Police confirm the suspect in the video was sent to hospital as a precaution and released. He is in custody charged with break and enter, theft, possessing a prohibited weapon, escaping lawful custody and assaulting a peace officer.

Suspect 'thrown around like a rag doll'

Dion Knol, who works with indigenous families at the Andrews Street Family Centre in the North End saw the video and calls it disturbing. 

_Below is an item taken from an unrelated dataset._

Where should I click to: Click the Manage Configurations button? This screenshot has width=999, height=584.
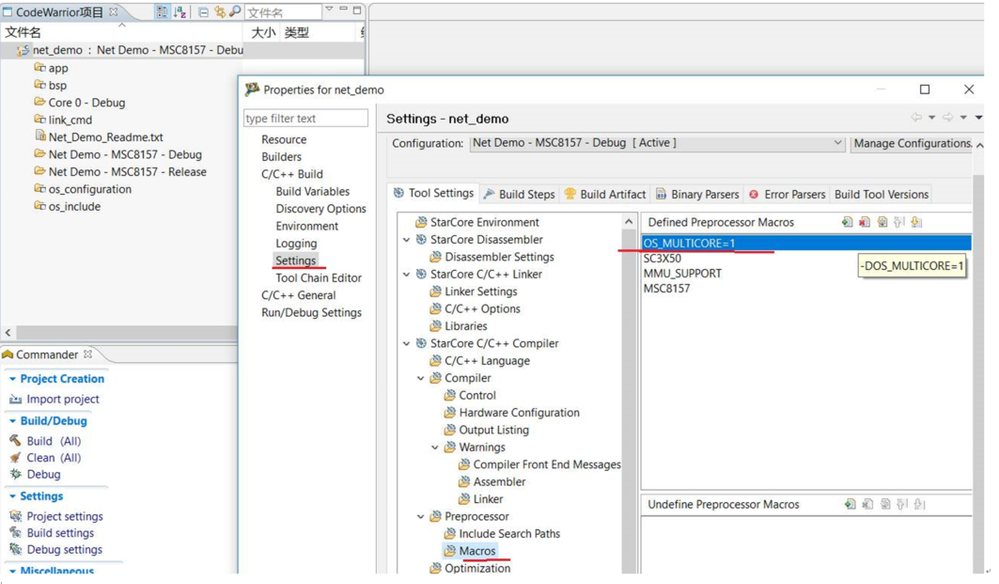coord(912,143)
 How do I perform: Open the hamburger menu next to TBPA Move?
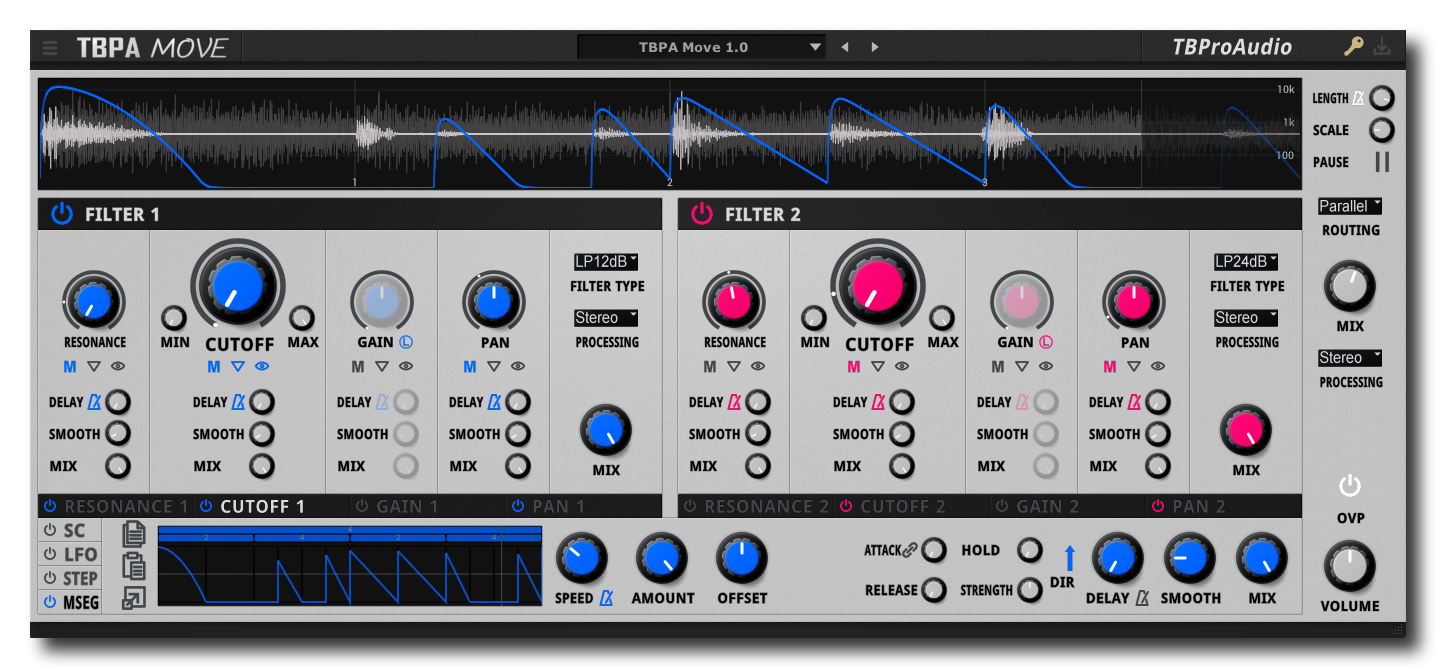coord(50,47)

"It almost made me sick to my stomach," said Knol. "I understand that a police officer's job can be very stressful."

"But when it comes down to the fact that you have a handcuffed suspect who can't defend himself, I just don't think an officer should be striking any suspect for any reason.

"It was clear especially after the officer strikes the suspect, that the suspect is so limp, his legs are like noodles and he's thrown around like a rag doll."

Video sparks renewed calls for body cameras on police officers

"Absolutely there's reason to be concerned," said executive director of Ka Ni Kanichihk Leslie Spillett who watched the video.
Leslie Spillett is renewing calls for police officers to wear body cameras. (CBC)

"I could see an individual punching another individual, he seemed to have limited control, he seemed like a rag doll, " said Spillett, a former member of the Winnipeg Police Board.

However, she said the video only shows half the story. Spillett said there are still many questions about what really happened in the moments leading up to the arrest.

"The quality of the video is limited and it tells a story, but we don't know what the story really is by seeing it."

Spillett said incidents involving police that are caught on camera will continue to be a problem unless police officers start wearing body cameras, something that she advocated for while she sat on Winnipeg's police board. 

"This had been an on-going issue for a long time not just in Winnipeg but across Canada."

"That is one way to hold people accountable first of all, secondly it protects the community, it protects the police officer, it's a better way of bringing evidence to court."

A $1-million pilot project that would have seen Winnipeg police officers wear body cameras was cancelled last March.